- Type: Long-range, all-weather, subsonic cruise missile
- Place of origin: Belarus

Service history
- In service: unknown
- Used by: Belarus Army

Production history
- Manufacturer: GVPK (initially)

Specifications
- Mass: 1500 kg
- Length: 1100 mm
- Height: 455 mm
- Diameter: 0,57 m
- Wingspan: 8 ft 9 in (2.67 m)
- Engine: MS-400 turbofan engine
- Maximum speed: Subsonic; up to 900 km/h

= AIST (missile) =

AIST cruise missile - latest development of the Belarusian State Military Industrial Committee. The cruise missile is a high precision short-range subsonic cruise missile developed in close cooperation with Ukrainian and Chinese experts.

==Overview==
The likeliest missile launcher for the cruise missile Aist is supposed to be the universal multiple launch rocket system (MLRS) Polonez, based on a wheeled chassis MZKT-7930 Astrolog.

Vehicles of this type are widely used as a platform for a number of weapon systems, mainly those produced in Russia.

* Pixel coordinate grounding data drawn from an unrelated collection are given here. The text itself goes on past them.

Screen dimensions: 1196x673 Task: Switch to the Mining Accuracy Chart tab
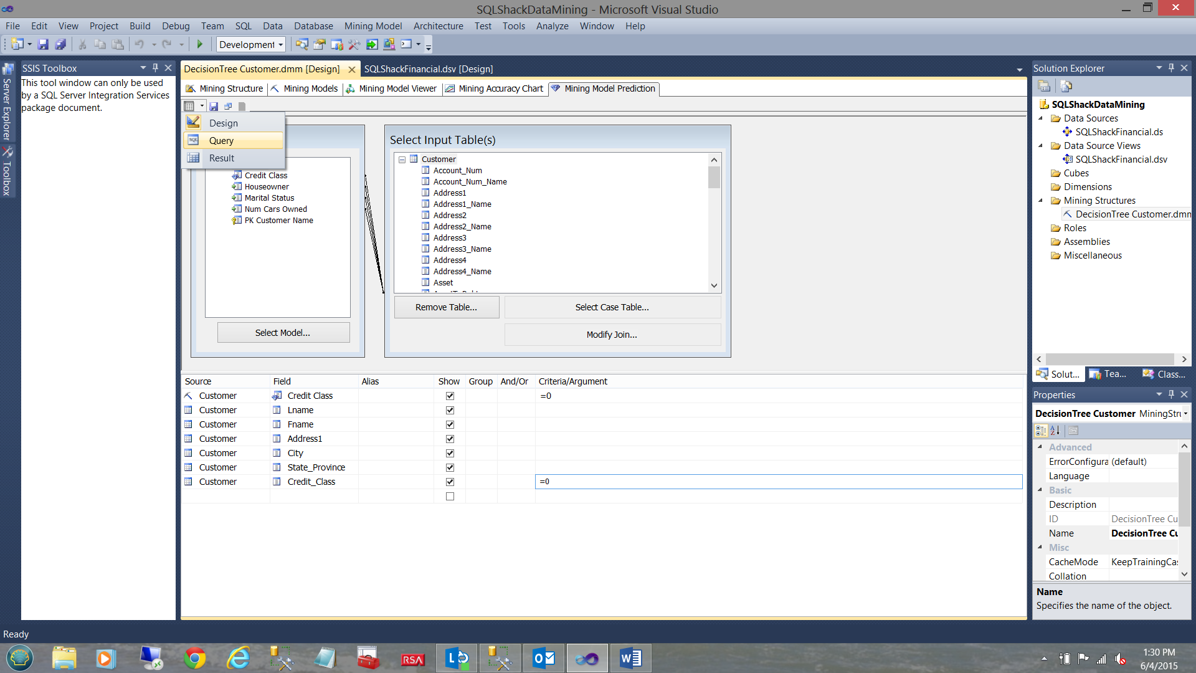click(495, 88)
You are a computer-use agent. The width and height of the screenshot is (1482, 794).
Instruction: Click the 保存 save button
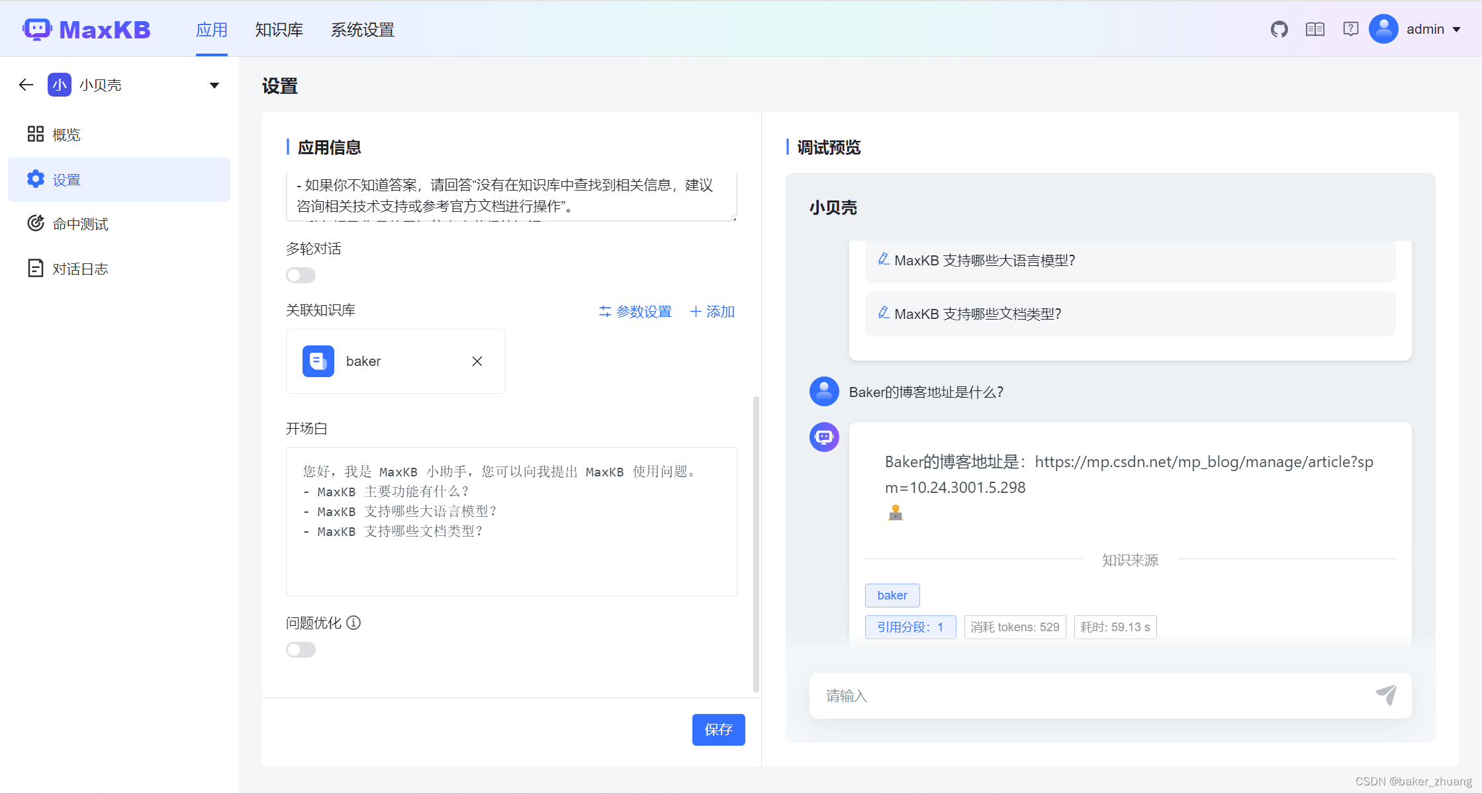(x=718, y=729)
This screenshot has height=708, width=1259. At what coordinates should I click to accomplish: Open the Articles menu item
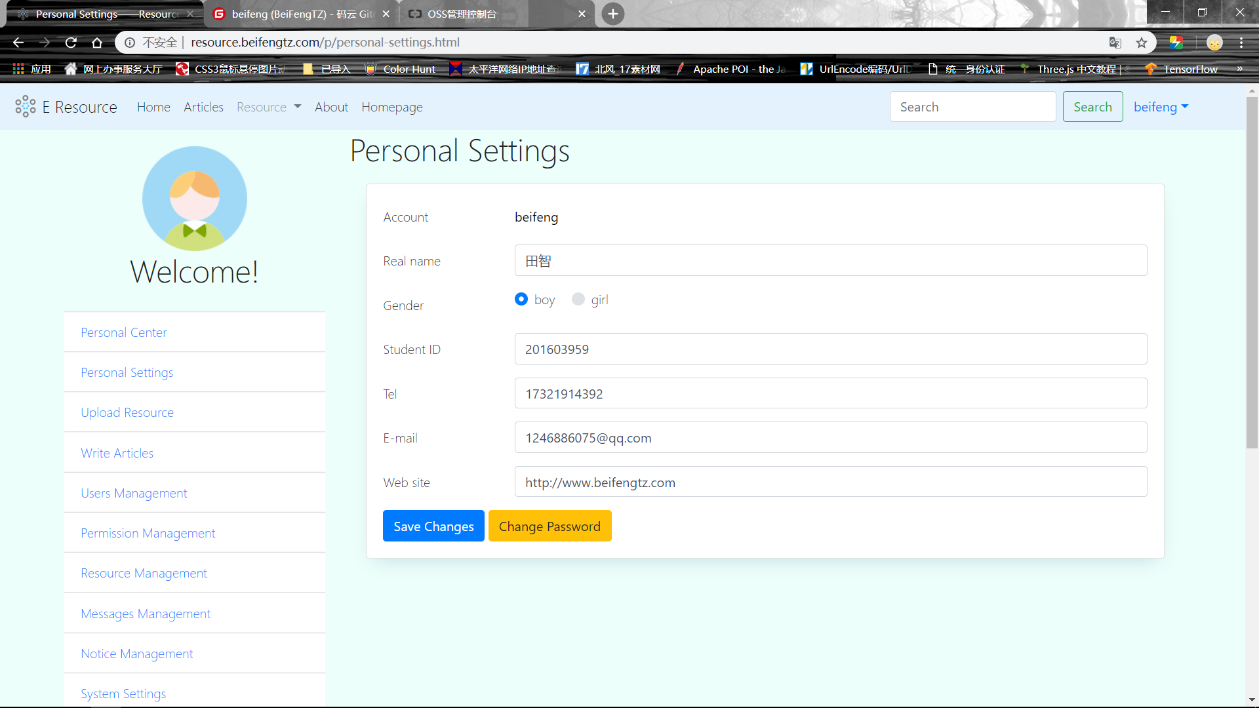tap(203, 107)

Belarusian 4x4 wheeled chassis, in particular, are used as a platform for the Russian Iskander short-range ballistic missile system and the Pakistani Hatf VII Babur cruise missile.

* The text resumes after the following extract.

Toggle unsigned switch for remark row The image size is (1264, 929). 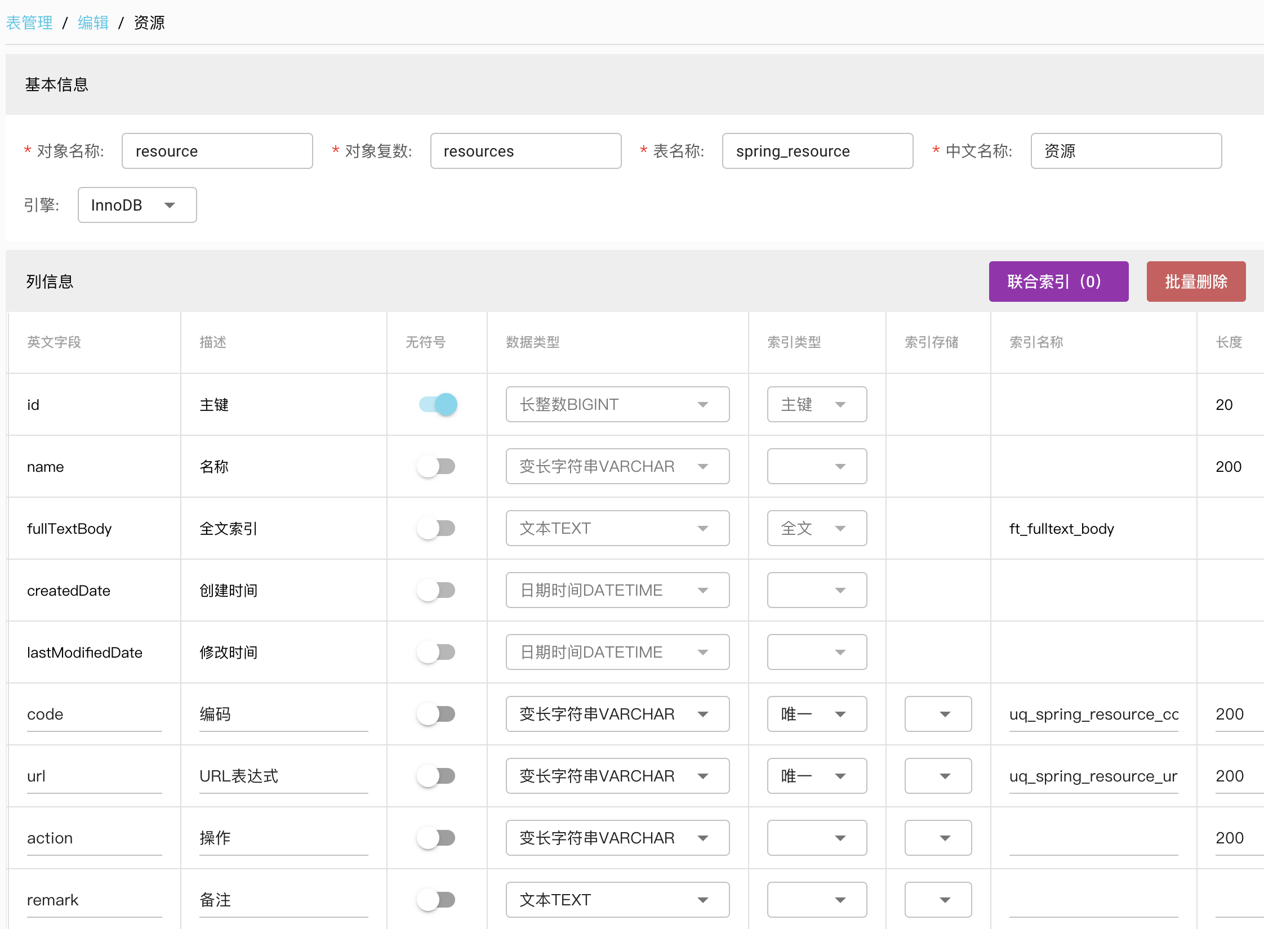437,900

The ground chassis will comprise all the necessary components of a combat and launcher-loader vehicle. Each combat vehicle will mount two or three missiles.

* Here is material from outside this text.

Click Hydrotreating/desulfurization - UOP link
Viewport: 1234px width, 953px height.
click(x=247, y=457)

Aist cruise missile is equipped with a turbofan engine for subsonic cruise missiles and unmanned aerial vehicles MS-400 produced by the Ukrainian enterprise Motor Sich. The Chinese DF-10 (CJ-10) cruise missile as well as the Pakistani Hatf VII Babur cruise missile are also equipped with this type of engine.

==Specifications (with MS-400 turbofan engine)==
- maximum cruise thrust – 400 kgf;
- fuel consumption – up to 0.8 kg/kgf;
- diameter – 320 mm;
- length (with extended exhaust line) – 1100 mm;
- height (including engine mount components) – 455 mm;
- gross empty mass – 85 kg.
- gross launching mass – about 1500 kg;
- combat load – 350 kg; length – 6 m;
- diameter – 0,57 m; wingspan – 2,7 m;
- range – 500 km; missile velocity – up to 900 km/h.